LARK: Integrating LLM-Based KG Construction and RAG for Financial Question Answering
摘要
Retrieval Augmented Generation (RAG) has been pivotal in the utilization of Large Language Models (LLM) to improve the factuality of long-form question answering systems. Knowledge graphs (KG) represent a linking of disparate sources that potentially yield useful information for mitigating the issues of insufficient knowledge and hallucination within the LLM-RAG pipeline. However, the creation of domain-specific KG is costly and usually requires domain experts. To alleviate the above challenges, this work proposes LARK, a novel domain-specific question answering framework to enhance the knowledge capabilities of LLM by integrating structured KG, thereby significantly reducing the reliance on the “generic” latent knowledge of LLMs. Here, we showcase how LLMs can be deployed to not only act in dynamic information retrieval and in answer generating frameworks, but also as a flexible agents to automatically extract relevant entities and relations for automated construction of domain-specific KGs.

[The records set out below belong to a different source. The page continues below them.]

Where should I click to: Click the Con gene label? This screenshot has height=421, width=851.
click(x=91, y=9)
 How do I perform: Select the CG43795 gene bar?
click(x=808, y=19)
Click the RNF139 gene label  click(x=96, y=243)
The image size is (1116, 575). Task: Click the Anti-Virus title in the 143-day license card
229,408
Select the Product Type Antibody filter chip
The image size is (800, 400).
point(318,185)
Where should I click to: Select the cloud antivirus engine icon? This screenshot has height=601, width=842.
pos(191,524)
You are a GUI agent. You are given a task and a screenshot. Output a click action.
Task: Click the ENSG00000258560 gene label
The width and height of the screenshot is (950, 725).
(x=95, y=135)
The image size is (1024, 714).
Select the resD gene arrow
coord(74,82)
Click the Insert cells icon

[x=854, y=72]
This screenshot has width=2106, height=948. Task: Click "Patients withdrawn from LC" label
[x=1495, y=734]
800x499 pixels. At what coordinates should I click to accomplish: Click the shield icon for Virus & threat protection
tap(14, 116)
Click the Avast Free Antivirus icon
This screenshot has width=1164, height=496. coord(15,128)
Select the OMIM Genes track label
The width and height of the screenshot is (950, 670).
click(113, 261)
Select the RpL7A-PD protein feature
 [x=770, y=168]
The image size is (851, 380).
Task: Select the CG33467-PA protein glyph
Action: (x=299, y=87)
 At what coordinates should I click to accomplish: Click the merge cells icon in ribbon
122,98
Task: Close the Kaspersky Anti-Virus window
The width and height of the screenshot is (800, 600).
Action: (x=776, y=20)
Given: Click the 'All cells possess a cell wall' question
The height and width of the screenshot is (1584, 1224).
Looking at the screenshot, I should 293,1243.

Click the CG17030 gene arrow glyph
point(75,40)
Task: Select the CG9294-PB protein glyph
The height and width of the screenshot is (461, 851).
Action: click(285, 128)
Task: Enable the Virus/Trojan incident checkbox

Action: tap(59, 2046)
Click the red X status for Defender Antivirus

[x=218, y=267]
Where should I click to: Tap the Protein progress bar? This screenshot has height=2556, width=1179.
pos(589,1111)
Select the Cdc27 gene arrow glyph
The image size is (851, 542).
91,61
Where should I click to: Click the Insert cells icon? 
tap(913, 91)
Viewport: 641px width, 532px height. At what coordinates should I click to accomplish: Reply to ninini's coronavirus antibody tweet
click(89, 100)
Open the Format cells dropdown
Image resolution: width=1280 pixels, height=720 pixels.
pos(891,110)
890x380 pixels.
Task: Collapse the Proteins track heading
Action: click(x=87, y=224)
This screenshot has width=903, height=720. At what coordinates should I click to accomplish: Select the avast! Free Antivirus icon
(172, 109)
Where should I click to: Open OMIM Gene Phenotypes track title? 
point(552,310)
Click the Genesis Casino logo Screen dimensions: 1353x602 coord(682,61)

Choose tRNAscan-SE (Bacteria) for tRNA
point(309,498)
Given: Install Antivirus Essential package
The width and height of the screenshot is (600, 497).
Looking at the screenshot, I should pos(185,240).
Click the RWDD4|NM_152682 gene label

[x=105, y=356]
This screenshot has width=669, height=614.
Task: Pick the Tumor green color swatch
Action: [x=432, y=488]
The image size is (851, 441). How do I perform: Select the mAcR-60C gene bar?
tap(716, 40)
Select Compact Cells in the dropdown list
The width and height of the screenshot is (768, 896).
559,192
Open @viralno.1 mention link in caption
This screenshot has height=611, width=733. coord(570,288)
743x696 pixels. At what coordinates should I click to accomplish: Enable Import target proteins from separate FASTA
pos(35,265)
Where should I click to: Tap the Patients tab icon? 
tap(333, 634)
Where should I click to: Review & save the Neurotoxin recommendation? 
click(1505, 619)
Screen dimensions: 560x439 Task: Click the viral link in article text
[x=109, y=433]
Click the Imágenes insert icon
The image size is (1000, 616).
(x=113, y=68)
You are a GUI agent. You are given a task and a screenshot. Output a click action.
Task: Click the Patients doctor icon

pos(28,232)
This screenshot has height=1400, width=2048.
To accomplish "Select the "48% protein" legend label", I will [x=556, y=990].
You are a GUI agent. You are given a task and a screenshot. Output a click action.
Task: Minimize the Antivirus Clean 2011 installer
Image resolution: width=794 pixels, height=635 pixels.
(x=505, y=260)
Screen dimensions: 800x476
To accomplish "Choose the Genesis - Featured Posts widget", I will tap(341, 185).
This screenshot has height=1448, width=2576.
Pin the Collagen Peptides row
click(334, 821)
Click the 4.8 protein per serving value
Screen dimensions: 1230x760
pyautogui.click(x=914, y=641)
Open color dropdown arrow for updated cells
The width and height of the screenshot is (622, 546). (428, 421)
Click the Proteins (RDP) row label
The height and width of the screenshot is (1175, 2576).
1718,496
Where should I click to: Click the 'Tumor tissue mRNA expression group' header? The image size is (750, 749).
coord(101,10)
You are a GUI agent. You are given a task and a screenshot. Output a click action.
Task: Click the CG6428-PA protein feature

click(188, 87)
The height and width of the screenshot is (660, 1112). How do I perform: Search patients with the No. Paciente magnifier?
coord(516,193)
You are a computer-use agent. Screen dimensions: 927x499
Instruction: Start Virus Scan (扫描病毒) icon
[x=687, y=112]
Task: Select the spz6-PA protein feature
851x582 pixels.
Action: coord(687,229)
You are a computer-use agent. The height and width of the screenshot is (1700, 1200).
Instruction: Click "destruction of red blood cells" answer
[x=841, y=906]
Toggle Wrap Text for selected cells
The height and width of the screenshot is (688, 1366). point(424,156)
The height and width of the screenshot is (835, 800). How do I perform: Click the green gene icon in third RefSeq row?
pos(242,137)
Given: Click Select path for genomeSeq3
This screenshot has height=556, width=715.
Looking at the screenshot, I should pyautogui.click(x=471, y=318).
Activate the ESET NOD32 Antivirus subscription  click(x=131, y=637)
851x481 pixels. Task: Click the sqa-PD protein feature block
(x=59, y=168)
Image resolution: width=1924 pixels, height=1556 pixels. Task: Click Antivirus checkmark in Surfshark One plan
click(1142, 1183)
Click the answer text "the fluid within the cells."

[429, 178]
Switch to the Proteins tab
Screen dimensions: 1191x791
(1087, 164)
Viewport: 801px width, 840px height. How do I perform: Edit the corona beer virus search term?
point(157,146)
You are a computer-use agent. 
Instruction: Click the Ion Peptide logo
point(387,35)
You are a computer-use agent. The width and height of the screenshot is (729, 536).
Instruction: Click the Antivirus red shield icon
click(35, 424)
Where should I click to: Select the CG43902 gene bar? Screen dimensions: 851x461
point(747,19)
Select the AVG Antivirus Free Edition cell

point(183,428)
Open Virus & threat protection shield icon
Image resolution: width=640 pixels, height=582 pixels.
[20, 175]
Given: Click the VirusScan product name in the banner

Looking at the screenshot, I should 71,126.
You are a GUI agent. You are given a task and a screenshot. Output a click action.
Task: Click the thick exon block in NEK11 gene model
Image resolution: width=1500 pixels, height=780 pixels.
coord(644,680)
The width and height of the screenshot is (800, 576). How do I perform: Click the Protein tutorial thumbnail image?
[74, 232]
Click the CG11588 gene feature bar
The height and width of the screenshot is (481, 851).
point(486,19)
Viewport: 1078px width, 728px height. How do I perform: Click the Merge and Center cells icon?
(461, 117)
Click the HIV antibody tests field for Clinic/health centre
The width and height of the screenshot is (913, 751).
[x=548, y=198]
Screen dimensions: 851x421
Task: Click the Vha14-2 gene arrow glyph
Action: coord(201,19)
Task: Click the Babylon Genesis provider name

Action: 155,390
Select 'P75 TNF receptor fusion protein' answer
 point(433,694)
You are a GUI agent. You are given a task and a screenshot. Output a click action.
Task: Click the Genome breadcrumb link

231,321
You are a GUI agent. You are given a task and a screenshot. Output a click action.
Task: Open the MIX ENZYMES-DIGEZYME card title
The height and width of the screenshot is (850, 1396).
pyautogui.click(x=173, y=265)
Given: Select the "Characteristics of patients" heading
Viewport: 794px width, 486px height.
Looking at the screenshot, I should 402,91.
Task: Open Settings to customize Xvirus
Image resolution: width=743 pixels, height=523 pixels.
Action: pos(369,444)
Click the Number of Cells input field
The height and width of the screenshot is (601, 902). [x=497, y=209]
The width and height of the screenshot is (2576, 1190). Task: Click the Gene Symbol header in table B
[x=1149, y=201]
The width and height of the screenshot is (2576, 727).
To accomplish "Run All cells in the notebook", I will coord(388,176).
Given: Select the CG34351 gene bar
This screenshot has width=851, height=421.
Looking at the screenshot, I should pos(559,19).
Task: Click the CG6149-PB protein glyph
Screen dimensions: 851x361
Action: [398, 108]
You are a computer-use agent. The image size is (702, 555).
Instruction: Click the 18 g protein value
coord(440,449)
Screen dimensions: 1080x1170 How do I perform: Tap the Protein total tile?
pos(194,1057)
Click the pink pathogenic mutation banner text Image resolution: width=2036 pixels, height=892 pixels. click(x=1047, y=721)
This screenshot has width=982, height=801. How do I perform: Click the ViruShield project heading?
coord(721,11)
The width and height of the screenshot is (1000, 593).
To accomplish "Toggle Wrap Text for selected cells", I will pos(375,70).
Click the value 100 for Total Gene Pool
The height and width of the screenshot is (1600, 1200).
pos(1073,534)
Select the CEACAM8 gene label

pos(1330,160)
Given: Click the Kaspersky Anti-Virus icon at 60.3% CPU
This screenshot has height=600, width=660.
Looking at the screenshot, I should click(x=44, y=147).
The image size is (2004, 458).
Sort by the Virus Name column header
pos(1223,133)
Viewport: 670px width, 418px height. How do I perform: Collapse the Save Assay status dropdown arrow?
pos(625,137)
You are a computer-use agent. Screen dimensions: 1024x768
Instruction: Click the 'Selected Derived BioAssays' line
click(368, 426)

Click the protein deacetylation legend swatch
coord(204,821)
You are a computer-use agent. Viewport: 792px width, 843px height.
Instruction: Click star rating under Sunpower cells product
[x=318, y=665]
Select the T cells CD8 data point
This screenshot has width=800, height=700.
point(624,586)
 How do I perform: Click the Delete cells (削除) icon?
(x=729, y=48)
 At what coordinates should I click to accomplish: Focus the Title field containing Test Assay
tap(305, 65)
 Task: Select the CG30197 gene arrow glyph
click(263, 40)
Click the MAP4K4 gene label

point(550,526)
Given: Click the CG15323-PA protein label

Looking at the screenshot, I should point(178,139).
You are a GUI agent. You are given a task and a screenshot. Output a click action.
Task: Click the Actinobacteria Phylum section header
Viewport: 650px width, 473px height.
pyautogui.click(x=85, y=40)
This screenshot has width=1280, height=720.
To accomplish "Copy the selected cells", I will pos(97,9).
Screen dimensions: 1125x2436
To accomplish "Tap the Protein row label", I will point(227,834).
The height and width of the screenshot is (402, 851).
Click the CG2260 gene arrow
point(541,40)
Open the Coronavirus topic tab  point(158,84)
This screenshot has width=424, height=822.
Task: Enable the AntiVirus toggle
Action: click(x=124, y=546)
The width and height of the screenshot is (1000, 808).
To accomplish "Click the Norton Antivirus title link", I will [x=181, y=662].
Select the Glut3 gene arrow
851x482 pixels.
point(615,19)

Crucially, our proposed pairing of question decomposition and semantic triplet fact retrieval helps in optimal subgraph retrieval methodology for RAG. Experimental evaluations on financial domain public dataset, verified with human evaluations, demonstrate that our framework enables a robust pipeline incorporating schema-free KG within a RAG framework to improve QA accuracy by nearly 13% on FinanceBench data.